The legislator didn’t specify the actions which the limited partnership should take to postpone the date of liability to CIT until 1 May 2021. Therefore, this issue has become the subject of considerations by doctrine and practitioners. It’s commonly accepted that, in order to postpone the date of being subject to corporate income tax, it’s necessary for all members of the limited partnership (both general partners and limited partners) to adopt an appropriate resolution and to notify the tax office competent for the company and for each of the partners about the fact of its adoption. A copy of the resolution should be attached to the notification. The actions in questions should have been taken before the end of 2020.
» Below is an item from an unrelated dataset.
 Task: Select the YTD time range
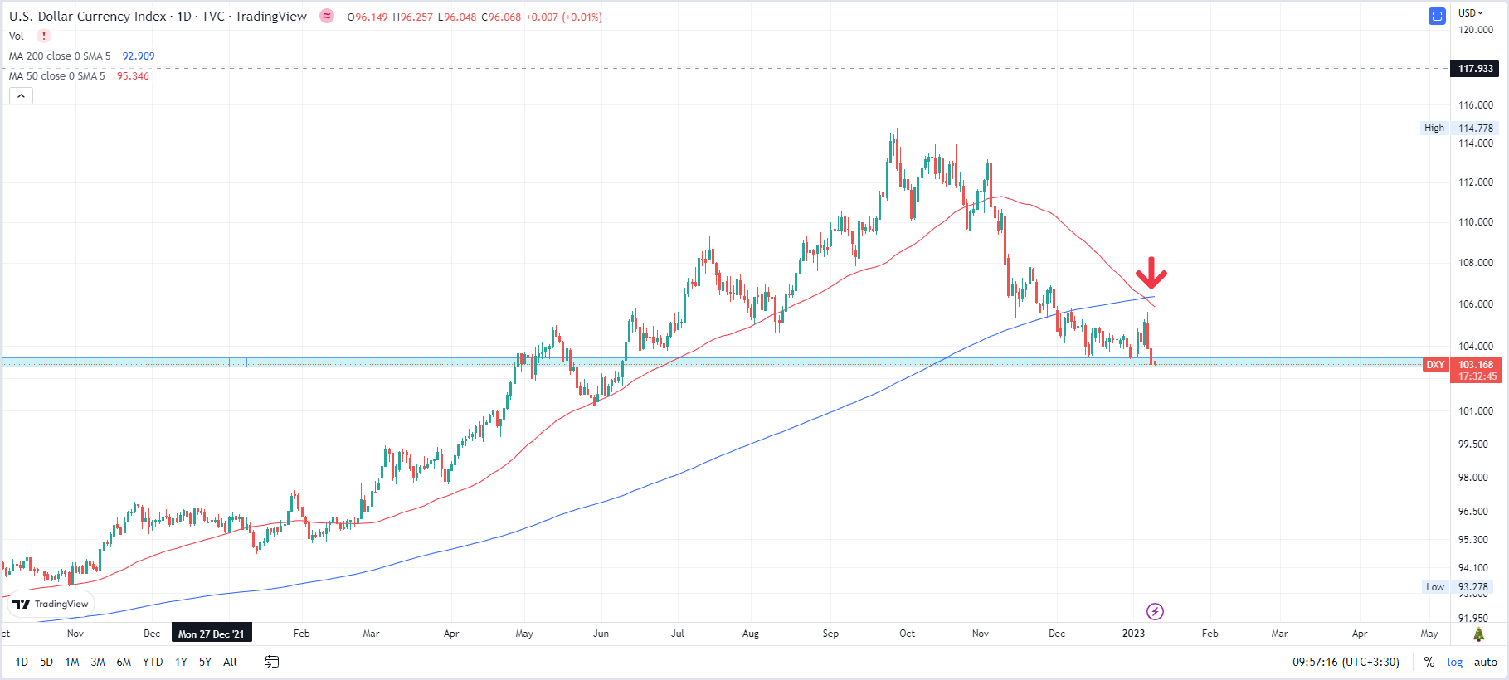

It’s possible to encounter the view that, due to the fact that the actions described above don’t result from legal provisions specifying the rules for postponing the period of being subject to CIT by limited partnerships, their failure to be taken shouldn’t mean that the company can’t effectively defer its CIT liability. However, we suggest that this position should be approached with caution.

2. Two realities

It should be realised that the postponement of the limited partnership’s liability to CIT until 1 May 2021 has the effect that until 30 April 2021 the company wasn’t subject to this tax and to the obligations specified in the Corporate Income Act of 15 February 1992 (i.e. Official Journal of 2020, item 1406, as amended), hereinafter referred to as the Corporate Income Tax Act. Only as from 1 May 2021, the limited partnership has become a CIT taxpayer and the provisions of the Corporate Income Tax Act apply to it. Thus, during one year, the company will be, as it were, in “two realities”, with the date of 1 May 2021 marking the boundaries between them.

3. Closure of the books of account… and what next?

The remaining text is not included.